As an email marketer, your job is to continue to find new and creative ways to expand your list. Fortunately, the options are limitless. Here are just a few ways you can encourage a visitor to subscribe to your small business email marketing newsletter:

  • Offer to send a free mini-eBook.
  • Create a contest with giveaways each month for new subscribers.
  • Offer special discounts available only through your newsletters.
  • Invite friends to subscribe through social media.

In addition, there are a few strategies you can use to increase your list, which are quick, easy, and take advantage of tools you are most likely currently employing:

  • Create a pop-up window on your website, offering to sign them up for your newsletter.
  • Include an opt-in link with your email signature (for new emails and replies).
  • Offer incentives to employees for adding new subscribers.

If you have a brick-and-mortar business, I recommend you use all the online methods discussed earlier to engage new subscribers; however, there are also a few traditional ideas you can try:

  • Put sign-up sheets by every cash register.
  • Allow customers to subscribe in-store via a tablet or laptop. You can make it part of every transaction.
  • Offer a monthly prize for those customers who drop their business cards in a box. Make sure to get their permission to add their names to your email list.
  • Always ask for business cards at networking meetings or trade shows.
  • Host events with door prizes for everyone who subscribes.


Tips for Keeping Your Readership

Billions of emails are sent whizzing into inboxes every day. With that kind of activity, you need to get noticed without becoming a nuisance. The last thing you want is to find your well-crafted emails sitting in your customer’s trash or junk folder.

Just as you’d spend time creating the perfect title for a book you were writing, the same goes for the subject line of your email. Strive to make it catchy but not too long. Hint at the content, which will make the email irresistible to open.

Another tip is to find the best time to launch your emails. There is really no magic time, as it really depends upon your reader’s habits and behaviors, the industry you’re in, as well as when your competitor tends to send their email. Ideally, you want to time it so that your email doesn’t get lost in your subscribers’ inboxes. According to Experian, emails sent on the weekend have the highest open rate and ones sent between 8:00pm to 4:00am have the best response rates overall.

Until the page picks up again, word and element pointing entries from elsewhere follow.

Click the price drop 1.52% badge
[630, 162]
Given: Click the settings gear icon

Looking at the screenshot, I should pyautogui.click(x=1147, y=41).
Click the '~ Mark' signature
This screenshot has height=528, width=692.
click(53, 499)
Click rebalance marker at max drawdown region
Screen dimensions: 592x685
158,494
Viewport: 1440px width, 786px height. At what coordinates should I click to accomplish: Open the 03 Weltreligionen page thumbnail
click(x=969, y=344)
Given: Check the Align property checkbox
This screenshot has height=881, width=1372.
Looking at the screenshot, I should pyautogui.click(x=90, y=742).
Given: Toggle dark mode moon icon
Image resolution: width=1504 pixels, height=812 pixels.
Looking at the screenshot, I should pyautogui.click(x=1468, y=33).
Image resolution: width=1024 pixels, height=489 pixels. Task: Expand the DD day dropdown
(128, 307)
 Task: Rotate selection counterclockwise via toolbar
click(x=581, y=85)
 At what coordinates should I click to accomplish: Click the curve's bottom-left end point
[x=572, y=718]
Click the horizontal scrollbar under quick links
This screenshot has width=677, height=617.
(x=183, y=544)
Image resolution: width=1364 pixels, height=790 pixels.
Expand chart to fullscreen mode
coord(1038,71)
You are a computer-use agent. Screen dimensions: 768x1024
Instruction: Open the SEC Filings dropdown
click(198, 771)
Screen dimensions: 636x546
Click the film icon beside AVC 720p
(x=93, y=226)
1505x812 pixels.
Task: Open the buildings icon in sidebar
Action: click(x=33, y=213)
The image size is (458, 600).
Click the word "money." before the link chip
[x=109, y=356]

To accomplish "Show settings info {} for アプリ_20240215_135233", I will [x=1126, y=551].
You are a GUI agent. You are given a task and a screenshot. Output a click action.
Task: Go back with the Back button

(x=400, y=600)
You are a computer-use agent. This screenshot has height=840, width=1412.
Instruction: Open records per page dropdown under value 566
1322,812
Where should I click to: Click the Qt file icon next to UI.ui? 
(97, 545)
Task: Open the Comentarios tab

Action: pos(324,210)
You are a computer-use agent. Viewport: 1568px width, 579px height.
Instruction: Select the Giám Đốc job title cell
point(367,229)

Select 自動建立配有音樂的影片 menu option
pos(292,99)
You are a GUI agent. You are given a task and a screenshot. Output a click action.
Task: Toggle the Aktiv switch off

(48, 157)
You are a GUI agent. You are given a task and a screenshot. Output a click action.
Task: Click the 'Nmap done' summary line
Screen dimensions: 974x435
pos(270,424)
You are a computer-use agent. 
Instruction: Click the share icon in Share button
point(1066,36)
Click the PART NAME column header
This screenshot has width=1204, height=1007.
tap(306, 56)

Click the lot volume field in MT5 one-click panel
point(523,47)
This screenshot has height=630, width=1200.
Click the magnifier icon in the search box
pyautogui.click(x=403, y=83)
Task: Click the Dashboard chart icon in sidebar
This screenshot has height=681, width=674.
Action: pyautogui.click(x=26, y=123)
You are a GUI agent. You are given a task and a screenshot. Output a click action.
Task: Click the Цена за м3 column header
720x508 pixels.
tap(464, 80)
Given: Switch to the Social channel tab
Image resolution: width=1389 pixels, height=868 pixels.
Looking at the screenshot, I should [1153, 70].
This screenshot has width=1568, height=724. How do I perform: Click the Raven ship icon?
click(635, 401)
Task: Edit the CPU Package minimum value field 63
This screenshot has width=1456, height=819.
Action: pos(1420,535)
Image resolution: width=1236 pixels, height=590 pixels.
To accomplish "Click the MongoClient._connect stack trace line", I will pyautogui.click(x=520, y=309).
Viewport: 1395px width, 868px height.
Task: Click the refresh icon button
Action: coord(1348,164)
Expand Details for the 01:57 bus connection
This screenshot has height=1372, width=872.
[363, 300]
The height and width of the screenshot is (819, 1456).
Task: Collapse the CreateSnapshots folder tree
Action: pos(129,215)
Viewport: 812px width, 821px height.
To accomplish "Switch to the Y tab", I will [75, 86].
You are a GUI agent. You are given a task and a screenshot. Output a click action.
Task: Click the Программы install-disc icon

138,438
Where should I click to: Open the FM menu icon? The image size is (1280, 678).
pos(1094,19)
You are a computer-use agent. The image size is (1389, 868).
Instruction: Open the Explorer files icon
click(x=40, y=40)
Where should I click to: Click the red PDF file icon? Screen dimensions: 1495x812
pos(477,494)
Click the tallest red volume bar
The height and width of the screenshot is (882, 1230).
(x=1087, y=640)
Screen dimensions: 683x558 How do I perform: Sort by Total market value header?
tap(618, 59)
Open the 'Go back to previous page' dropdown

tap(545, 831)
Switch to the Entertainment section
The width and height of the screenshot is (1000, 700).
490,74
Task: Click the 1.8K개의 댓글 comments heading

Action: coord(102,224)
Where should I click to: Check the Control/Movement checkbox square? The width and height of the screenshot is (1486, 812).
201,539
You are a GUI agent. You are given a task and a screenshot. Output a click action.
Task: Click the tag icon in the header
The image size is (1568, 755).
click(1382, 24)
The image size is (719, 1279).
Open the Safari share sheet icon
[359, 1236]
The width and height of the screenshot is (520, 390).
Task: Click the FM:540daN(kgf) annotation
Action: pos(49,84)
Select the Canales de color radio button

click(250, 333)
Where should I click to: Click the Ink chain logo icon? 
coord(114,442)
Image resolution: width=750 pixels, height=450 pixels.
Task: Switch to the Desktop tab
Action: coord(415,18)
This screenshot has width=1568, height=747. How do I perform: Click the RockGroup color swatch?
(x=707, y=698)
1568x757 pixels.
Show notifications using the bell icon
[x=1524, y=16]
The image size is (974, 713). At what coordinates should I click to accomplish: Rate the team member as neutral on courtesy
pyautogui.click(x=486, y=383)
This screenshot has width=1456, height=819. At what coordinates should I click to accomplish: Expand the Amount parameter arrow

Finally, if you really want to appeal to your subscribers, avoid faking familiarity with them. Addressing the email directly to them can do more harm than good, especially if their name is misspelled. Instead, focus on directing small business email marketing to the correct demographic and interest of the client. Those elements are more likely to trigger a positive reaction and produce loyalty.


Content Strategies

When you have a good-sized subscriber list, you will need to find compelling content that encourages people to not only open your small business email marketing, but to read it as well. There are three main strategies you can employ: articles, offers, and surveys.

Keep every article fresh and relevant. Don’t simply copy content you find on the internet. Copied content can be riddled with spelling and grammatical errors, making you seem unprofessional to readers. It also won’t carry your unique voice. In addition, avoid reusing content from previous small business email marketing email blasts. It’s important to provide unique articles written with your readers in mind.

When you offer your subscribers a deal, try to avoid sounding like you’re advertising your products or services to them. Instead, give friendly, helpful advice and throw in a discount at the end aimed at their needs.

Surveys can be helpful in determining the interest of your client base, so that you will know how to better serve them. It’s always a good idea to get continual feedback. Most people are willing to share their opinions (good and bad) with you if asked, and a survey helps to keep your business in their minds.

When looking into which promotional avenues to pursue, consider producing a quality small business email marketing campaign. It’s relatively free, easy to produce and maintain, and more importantly, it’s effective.